Written request: Return every line of the listing below word for word, leaving out the pictures.

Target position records
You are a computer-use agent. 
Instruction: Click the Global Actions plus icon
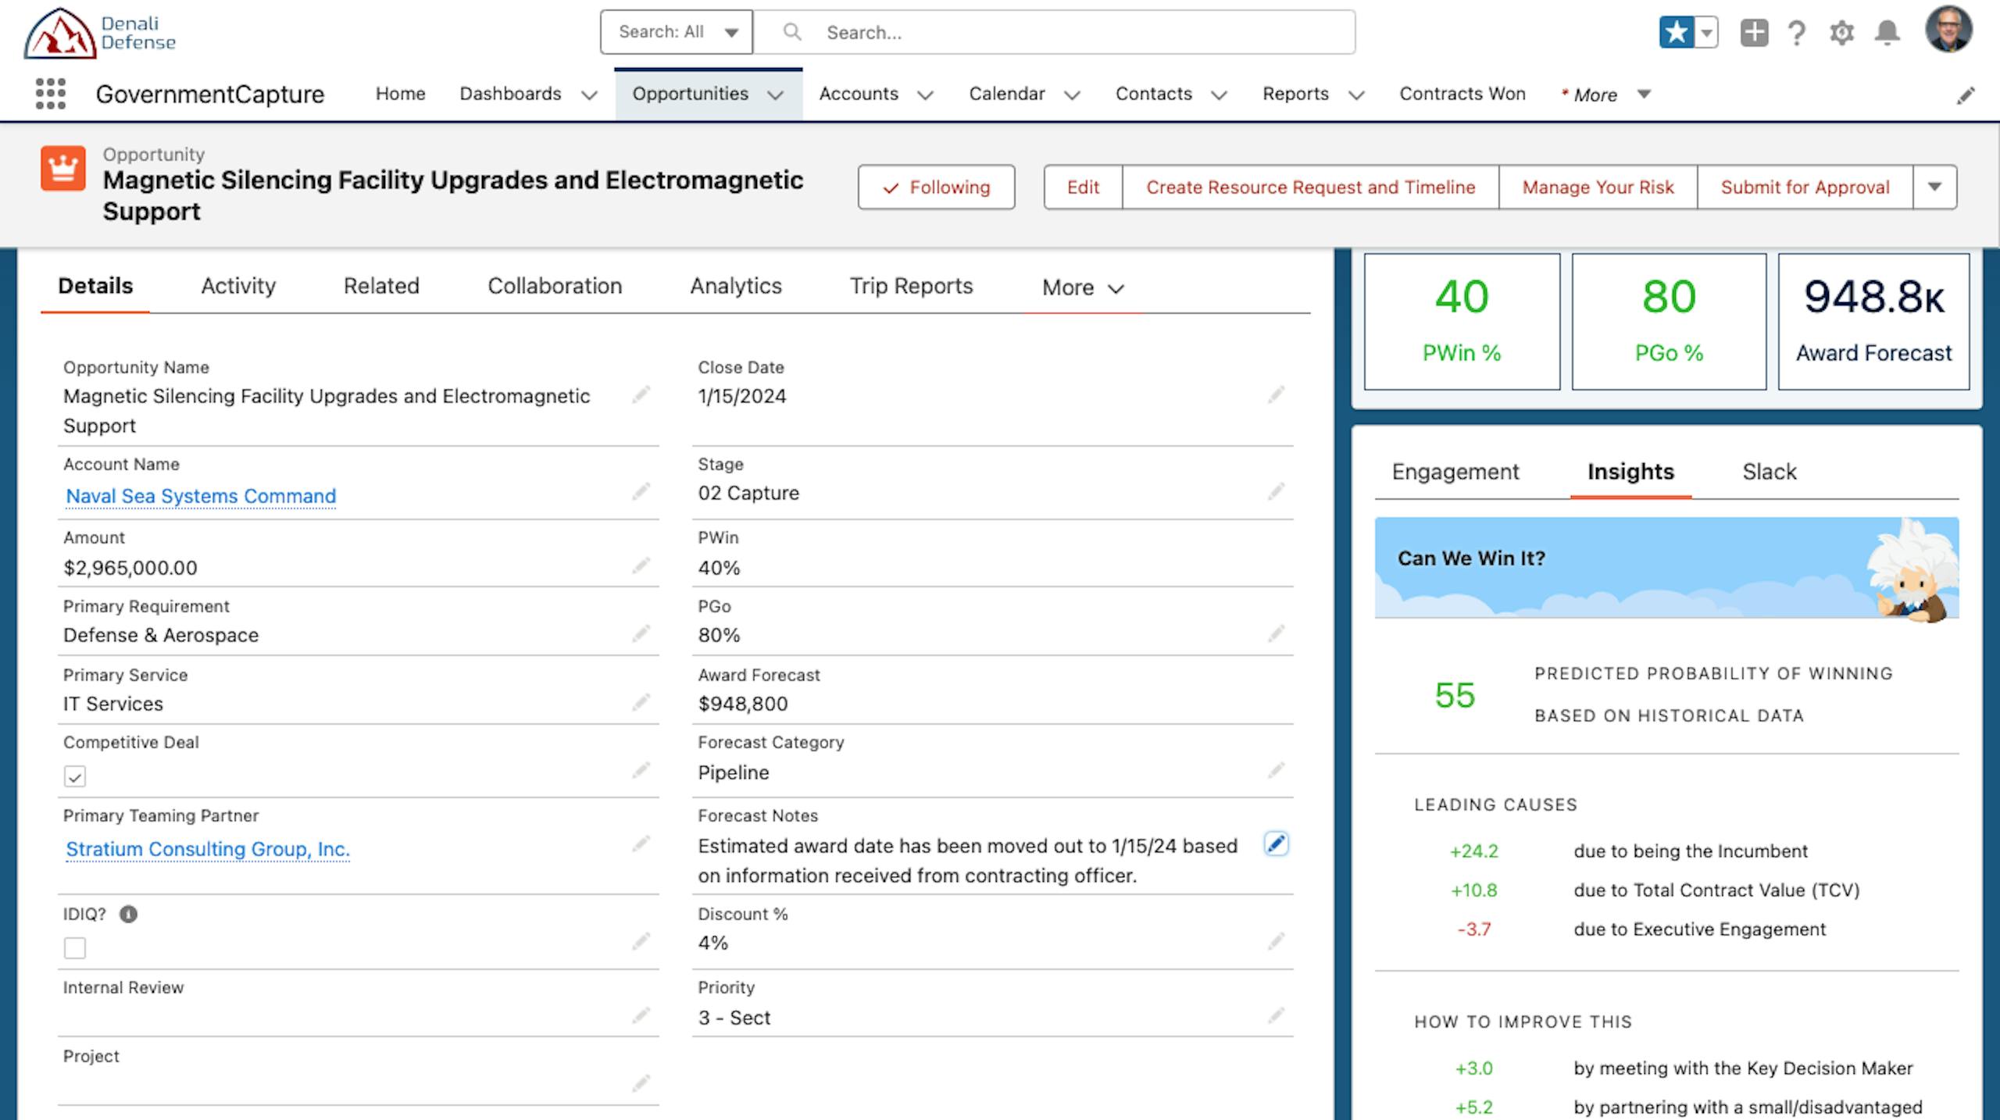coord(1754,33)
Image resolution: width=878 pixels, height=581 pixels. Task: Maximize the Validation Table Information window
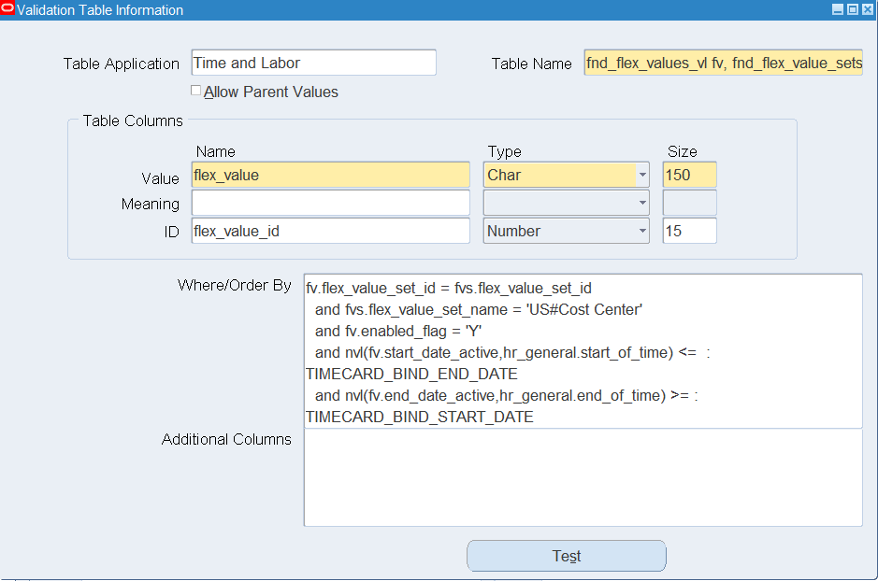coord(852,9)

Final answer:
You are a computer-use agent. 
Instruction: Click the Global Actions plus icon
coord(1754,33)
Image resolution: width=878 pixels, height=581 pixels. Task: Maximize the Validation Table Information window
coord(852,9)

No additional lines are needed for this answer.